Today, after a traumatic day yesterday for national and personal reasons, [JW] sent me a simple text telling me they were thinking about me and love me. (This immediately made me cry)
Today, when I commented on posts by [LM] and [SG]asking them to edit so images of violence against black bodies would not appear in people’s news feeds, they each immediately responded simply and directly with: thank you for telling me. I’m sorry. I will change it. No qualifiers. No arguing. No self flagellation or self congratulations.
Today, after I posted several suggested reading links in the comments of one of my posts, [CO] reposted them all and gave me acknowledgement for gathering the information she shared.
Yesterday, after my first post about recent events, [LR] messaged me privately asking if she could share my words, with or without my name attached, so she could center black voices on this matter.
Earlier this year when I was getting a lot of online harassment, [JN]and [MK] monitored my Twitter account and blocked people for me until things quieted down so I didn’t have to read any more racist attacks against me.

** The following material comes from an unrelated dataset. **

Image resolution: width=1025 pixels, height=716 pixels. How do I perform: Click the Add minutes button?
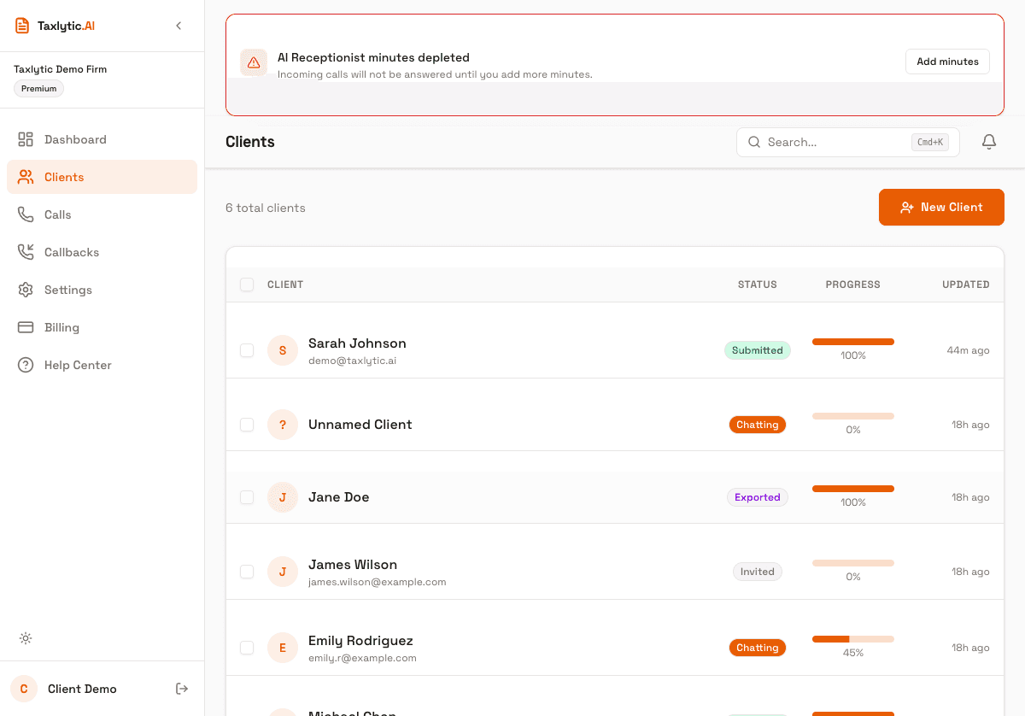(x=947, y=61)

Over a year ago (but it was a nice moment that sticks in my head), I was at a party where a white woman I didn’t know came up to me and first asked me if I sang gospel and then proceeded to touch my hair without permission. This occurred in front of three white friends and afterward, [MPB] said he never knows what to do in situations like that and asked what I would want white allies to do when that occurs. I said I personally just want someone to get me away from that offending individual as quickly as possible and continue to keep them away from me. I don’t need white allies to fight battles for me in front of me, but there are ways to deflect and protect that are hugely useful. (note this is my personal feelings on this, other POCs may want something different when racism occurs in front of them)

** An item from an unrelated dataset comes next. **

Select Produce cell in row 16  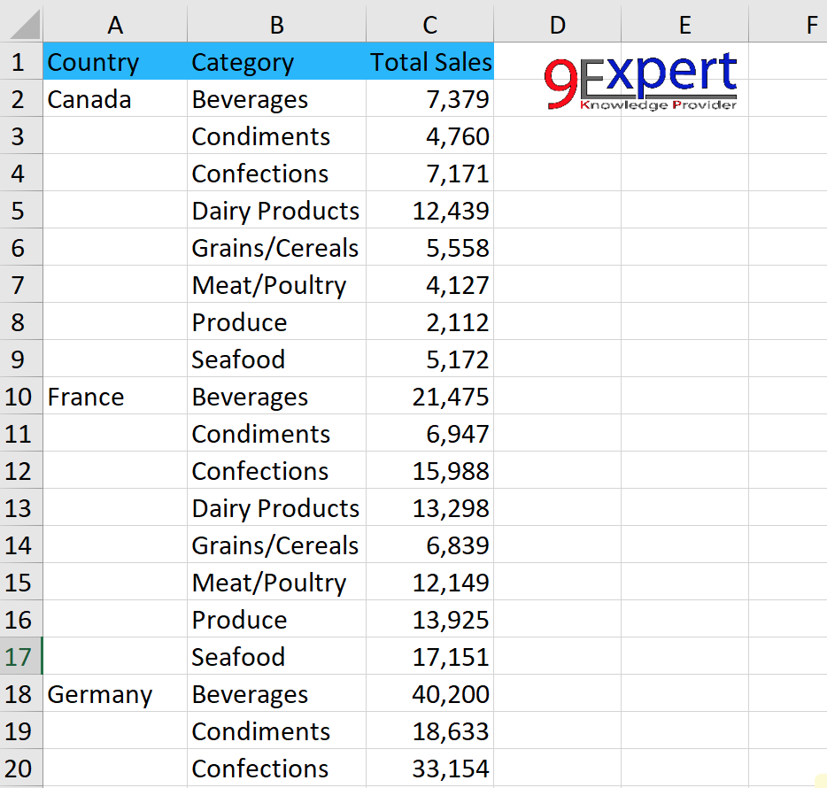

Allies, show your support, be willing to learn, apologize when you hurt someone (even accidentally), educate yourselves, ask the POCs around you what they need, acknowledge and center POC voices and labor. Every action matters. Every silence is not merely a missed opportunity, it is violence. Resist complacency even when you are scared. Even when you don’t know what to do. Even when you have made mistakes. Keep trying. It matters.
This is Rhea again. If you’re still reading, thank you. I hesitate to paraphrase or summarize these sources. A message I see over and over, though, is that hate and inequality manifest in microscopic and monumental ways. I also get the message that allies can help to chip away at these problems. I hope that’s true.